« On est autant militantes et militants qu'artistes »

Dans un coin de campagne, des femmes et des hommes tentent de vivre loin de la société capitaliste. "Yourte", de la cie Les Mille Printemps, est un spectacle drôle, engagé et vivifiant porté par des interprètes investis. Rencontre avec la metteuse en scène et autrice Gabrielle Chalmont.


Diriez-vous que Yourte est un spectacle engagé ? 

Gabrielle Chalmont : Aux Mille Printemps, on se revendique en tant que compagnie de théâtre engagé. Yourte s'inscrit dans notre trilogie de spectacles sur les groupes militants : c'est notre volet centré sur la transition écologique et la vie en décroissance. Il raconte l'histoire d'un groupe de jeunes néoruraux qui essaient tant bien que mal de vivre une existence totalement alternative au système dominant. On veut clairement faire passer le message que c'est possible, même si ce n'est pas forcément super facile. Donc oui, Yourte est un spectacle militant !

Pour faire passer ce message, vous avez choisi une forme théâtrale ludique et drôle, et non celle du pensum…
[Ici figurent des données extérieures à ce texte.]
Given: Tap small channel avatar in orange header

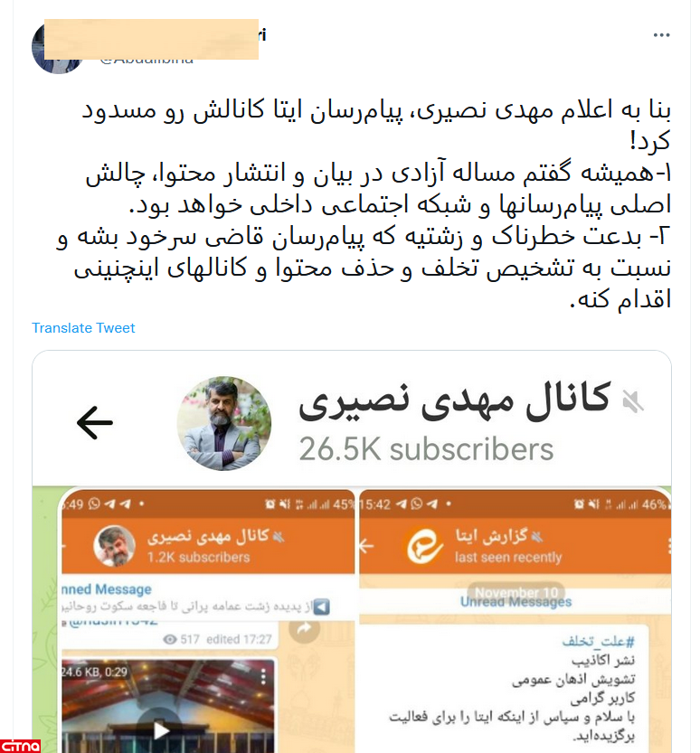Looking at the screenshot, I should point(114,546).
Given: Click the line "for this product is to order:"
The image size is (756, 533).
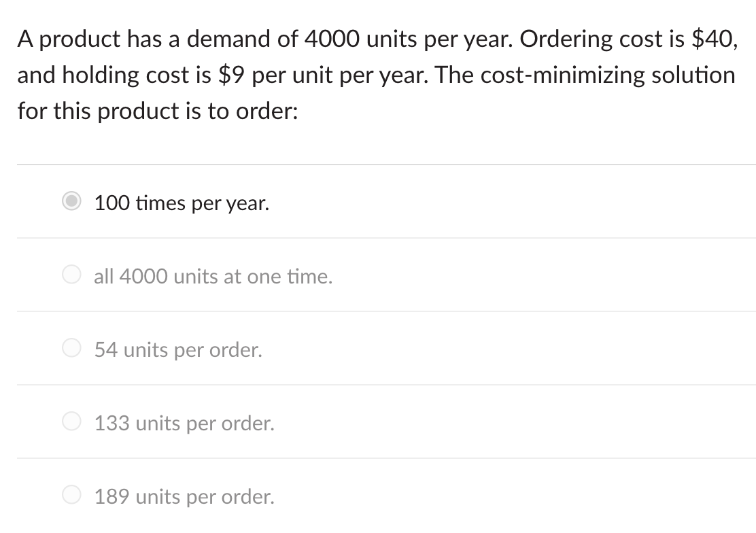Looking at the screenshot, I should click(158, 111).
Oui, parce qu'on est autant militantes et militants qu'artistes ! On veut que notre théâtre s'adresse à toutes et tous, que personne ne se sente à la porte, tout en proposant un débat politique et sociétal. On a évidemment plein de références intellectuelles, on les a lues, mais je crois qu'on est surtout drôles (rires) ! J'écris pour des personnes avec qui je partage ma vie : ça me paraît impossible de faire quelque chose de trop intello avec la bande que j'ai.
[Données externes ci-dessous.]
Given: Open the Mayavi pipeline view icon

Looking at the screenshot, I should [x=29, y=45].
Quel a été le point de départ de la création ?

Une phase de débat pour savoir où l'on en était dans nos vies face à cette question de la transition écologique et de la vie alternative. On en était clairement pas tous à la même phase. Certains voulaient se barrer tout de suite à la campagne, d'autres s'étaient déjà barrés, d'autres doutaient… On a ensuite imaginé ce qu'il se passerait si l'on vivait tous ensemble dans une yourte, quelles seraient les règles… Et là, on a commencé à s'engueuler ! Grâce à ces échanges, on a compris que chaque comédien pouvait, avec un personnage, représenter une de ces façons de voir les choses. Ensuite, on est allés à la rencontre de collectifs, où l'on a parlé avec de très grosses personnalités, presque théâtrales. De là a commencé l'écriture.

Une écriture qui joue ouvertement sur la caricature…

On nous le dit souvent, mais c'est vraiment ce que l'on a vu dans les écolieux, dans le monde associatif. Et, de toute façon, on est déjà tous nous-mêmes des caricatures. Je me suis installée à la campagne il y a trois ans, je traîne avec plein de personnes qui vivent en yourte : franchement je les adore, mais je ne trouve pas notre spectacle si éloigné de ce qu'ils sont !

Votre spectacle est ironique sur les citadins qui découvrent la campagne, mais aussi sur ces militants…

Bien sûr ! Parce que dans le monde militant et associatif que l'on connaît bien, les humains restent des humains, avec des égos, des problèmes matériels… On est tous bercés par le même monde, et souvent des aventures de ce type foirent pour les mêmes raisons, parce que le système capitaliste les rattrape… Ce n'est pas parce qu'on est convaincus que ces militants ont raison qu'on ne peut pas s'amuser de certaines situations.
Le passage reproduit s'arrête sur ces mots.